Путь Сахарова – неотвратимая последовательность действий интеллектуала, которая, начавшись с рациональных раздумий и писем о судьбах советской экономики, шаг за шагом вылилась в иррациональный поединок человека разумного с тираннозавром рекс в парке юрского периода.
Проповедь соблюдения прав человека в бандитской шайке заведомо бесперспективна и неразумна. В приблатненном государстве такая проповедь – глас вопиющего в пустыне, единственный разумный смысл которого состоит в том, что сей глас – гневное пророчество, ориентирующее тех, кто слышит, на длительный, истинно интеллигентный, выходящий за пределы личной биографии труд по просвещению народа и преобразованию экономики – без потрясений и катастроф, как еще в 1921 году рекомендовал Ленину Бертран Рассел. Я не считаю, что социальная катастрофа, происшедшая в России на исходе двадцатого века, есть прямой результат деятельности диссидентов, но их борьба за права человека – в западной их редакции – привела, мягко говоря, к неубедительным последствиям на просторах бывшего СССР.
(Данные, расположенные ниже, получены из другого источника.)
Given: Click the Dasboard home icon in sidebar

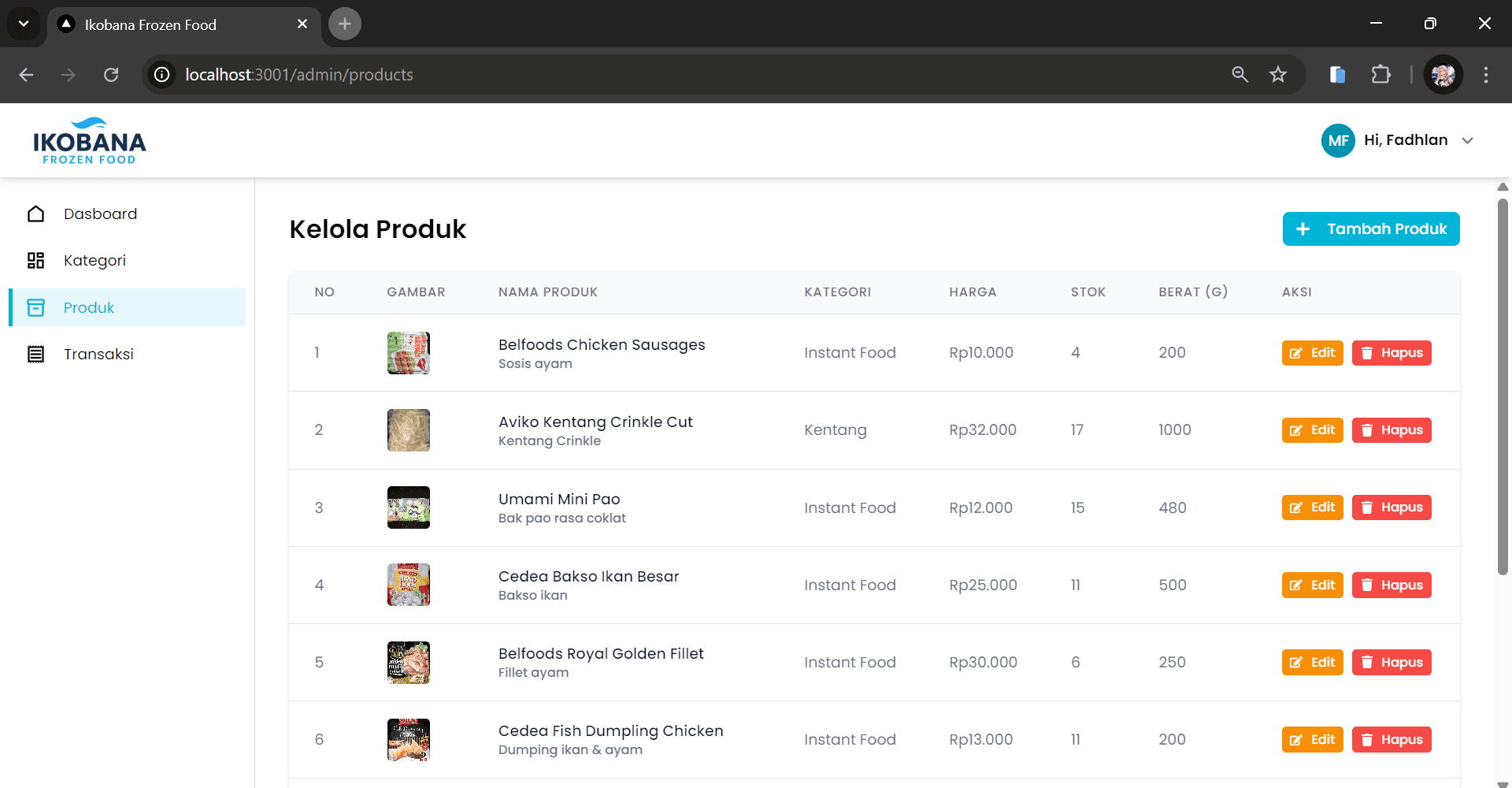Looking at the screenshot, I should 35,214.
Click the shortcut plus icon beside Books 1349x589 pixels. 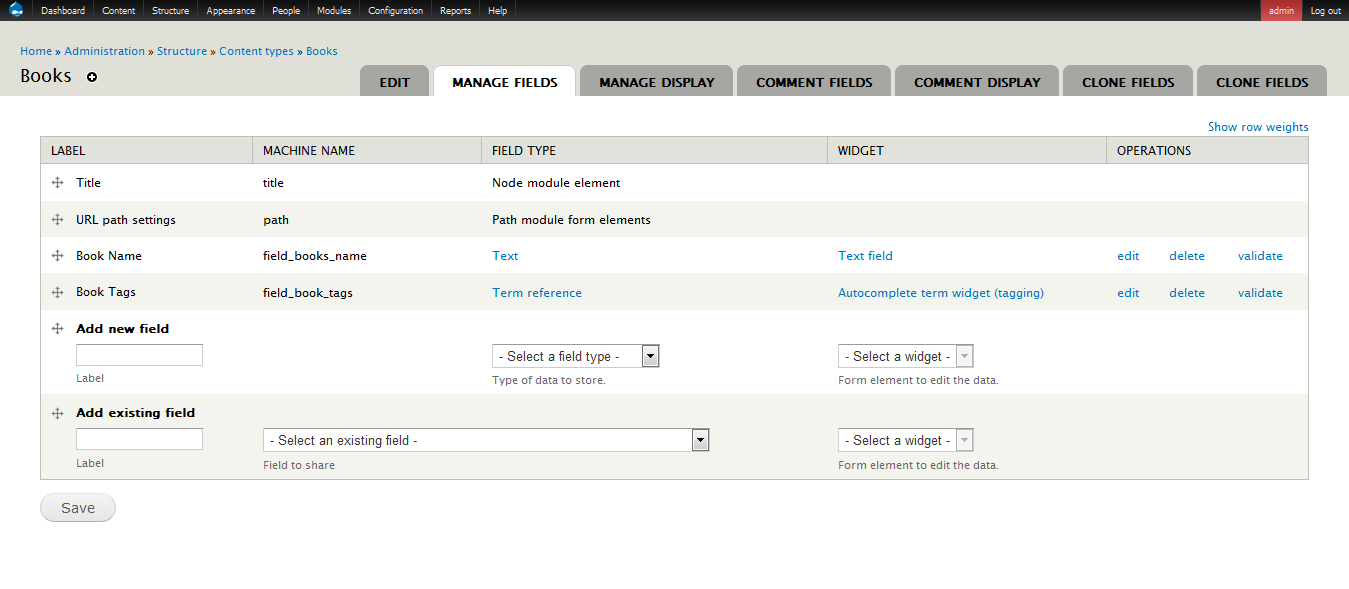tap(92, 77)
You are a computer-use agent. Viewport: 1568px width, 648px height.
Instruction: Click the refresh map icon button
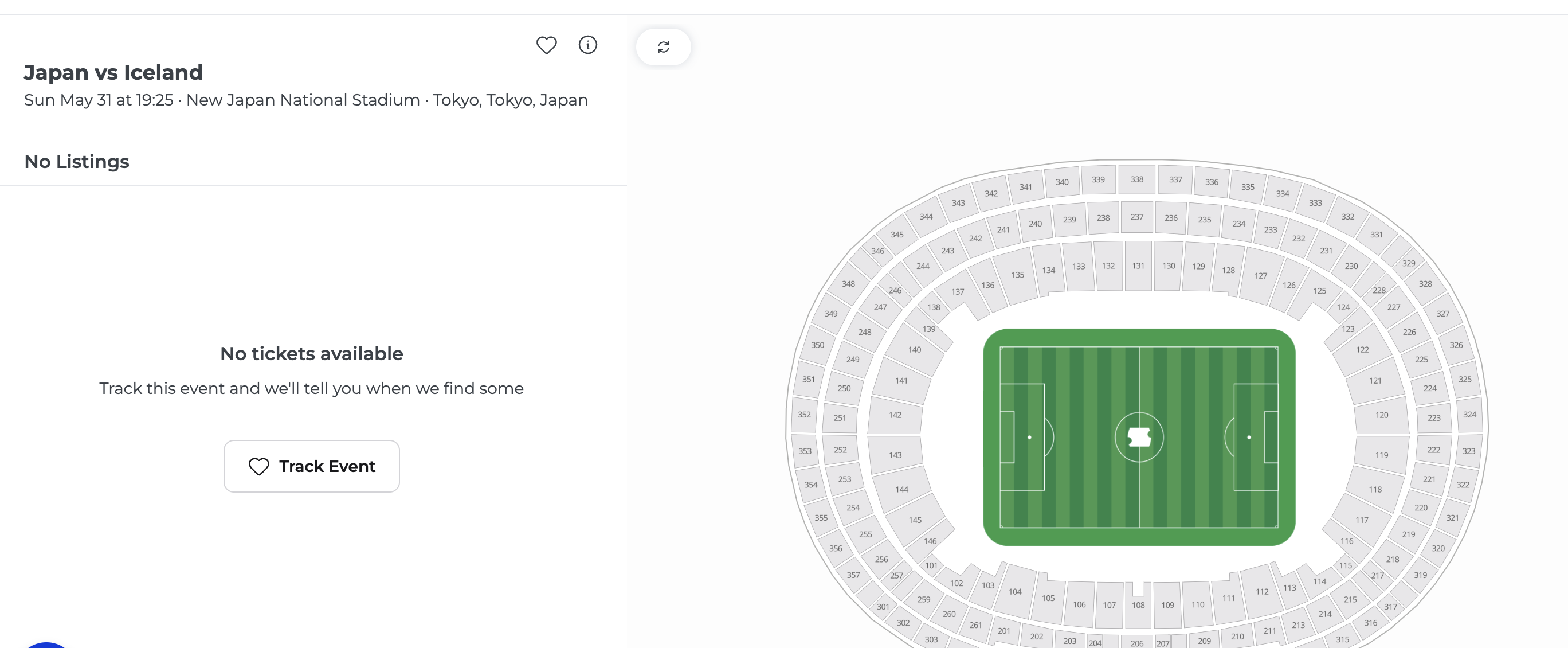[x=664, y=47]
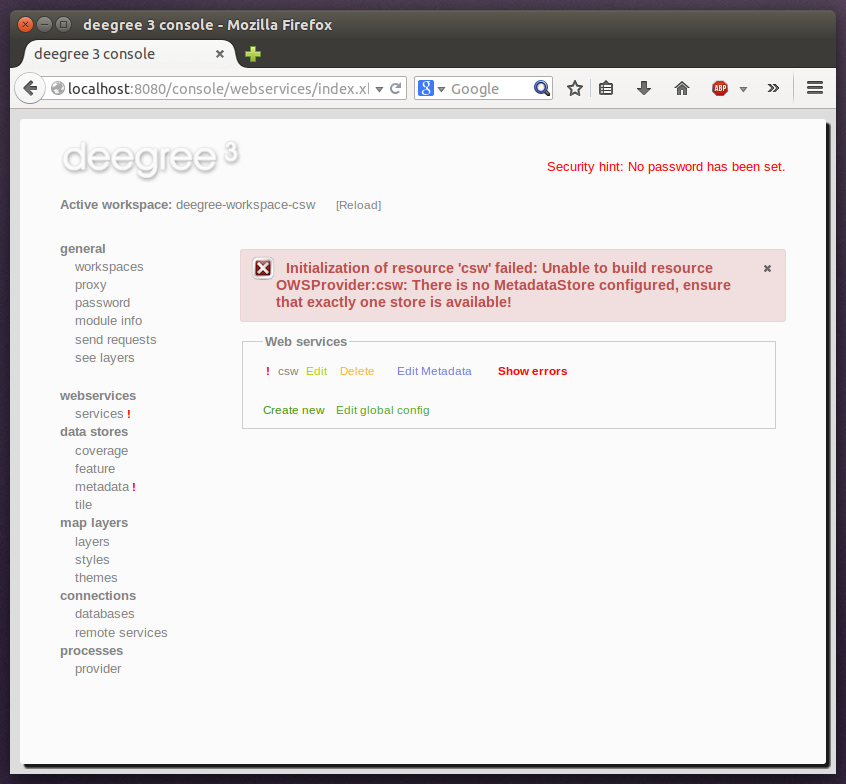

Телегу ставили впереди лошади. Права человека – результат, они суть признак здоровья и зрелости общества, а не лекарство для лечения общества многократно обманутых надежд – больного, расколотого, отравленного беззаконием и вековой чередой бессмысленного насилия, сменяемого зверским усмирением, – общества, лишенного до сих пор массового слоя трудолюбивых собственников, “зато” наделенного избытком людей, уверенных в том, что
закон – тайга, медведь – прокурор.
Единственным лекарством, которое может вылечить Россию, является рецепт Столыпина. Но путь такого лечения российских недугов – не для диссидентов. Для кого – покажет будущее…
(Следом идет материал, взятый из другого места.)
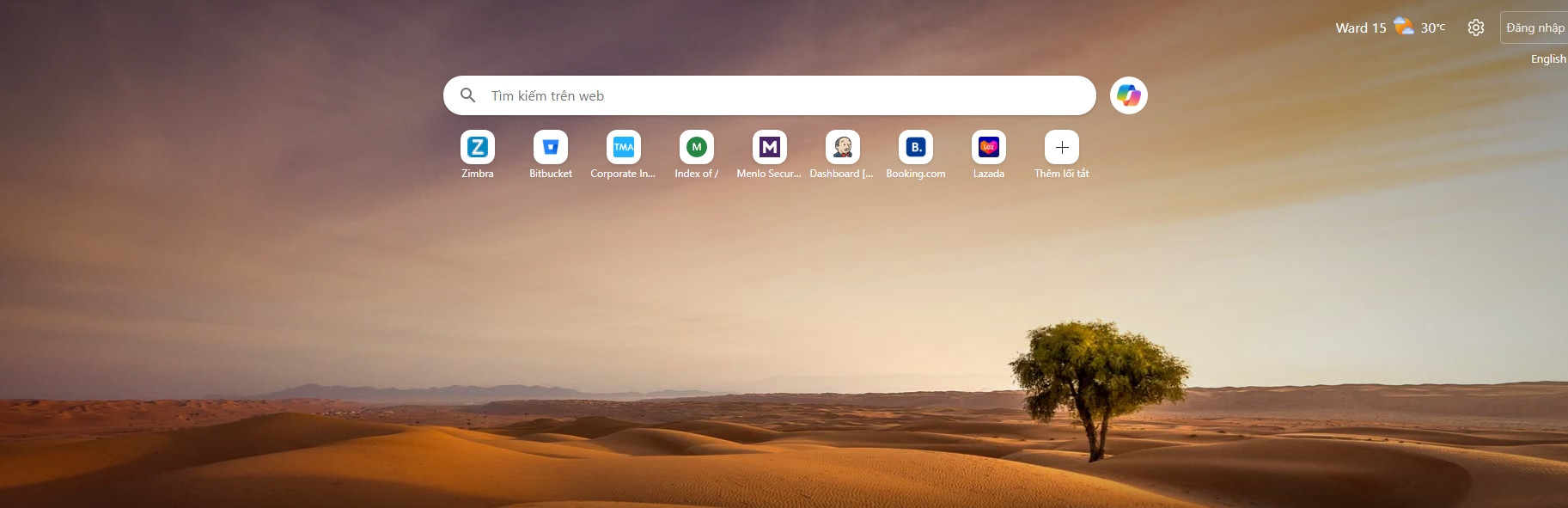Switch language using the 'English' link
Viewport: 1568px width, 508px height.
tap(1547, 58)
Вернемся к теме “Шаламов и Солженицын”. В их судьбах по-разному, но с одинаковой силой преломилась тема “Рукописи не горят”.
Их книги о бедах России – книги надолго.
Те, кого в будущем будет интересовать, что такое настоящий лагерь, что такое Колыма, – обратятся к книгам Шаламова, поэта, который семнадцать лет – вечность для смертного! – пробыл в колымском аду, несравненно более ужасном, чем Аид древних. Его рассказ об этом – суровое и строгое напоминание о жестоком зверстве, на которое можно обречь людей, бесконечно униженных силами ненависти и зла, и – о величии и бессмертии творческого начала в человеке. И о том, как редко оно, это начало, встречается. Будем надеяться, что путь Шаламова в грядущих веках ни разу не повторится ни в чьей судьбе…
Те, кого заинтересует, как Россия докатилась до лагеря, описанного Шаламовым, будут читать позднего Солженицына. Его анализ причин российских катастроф – не менее суровое, чем у Шаламова, предупреждение нетерпеливым деятелям, склонным к великолепной хирургии, не опирающейся на милосердие и понимание. Поведением таких социальных хирургов, как показал Солженицын, руководят ненависть, полуобразованность и глупость – опаснейшие враги деятельного человека. А это тоже вечная тема.
ПОСЛЕСЛОВИЕ
Эти заметки появились в результате дружеских, но невеселых бесед с Владимиром Арро и Яном Кандрором. Им обоим я выражаю свою искреннюю благодарность. Мой приятный долг – отметить также тот постоянный благосклонный интерес, который проявляют к моим записям Барбара и Уве Айххофф, проф. А.Г.Лундин и д-р Р.Гольдт.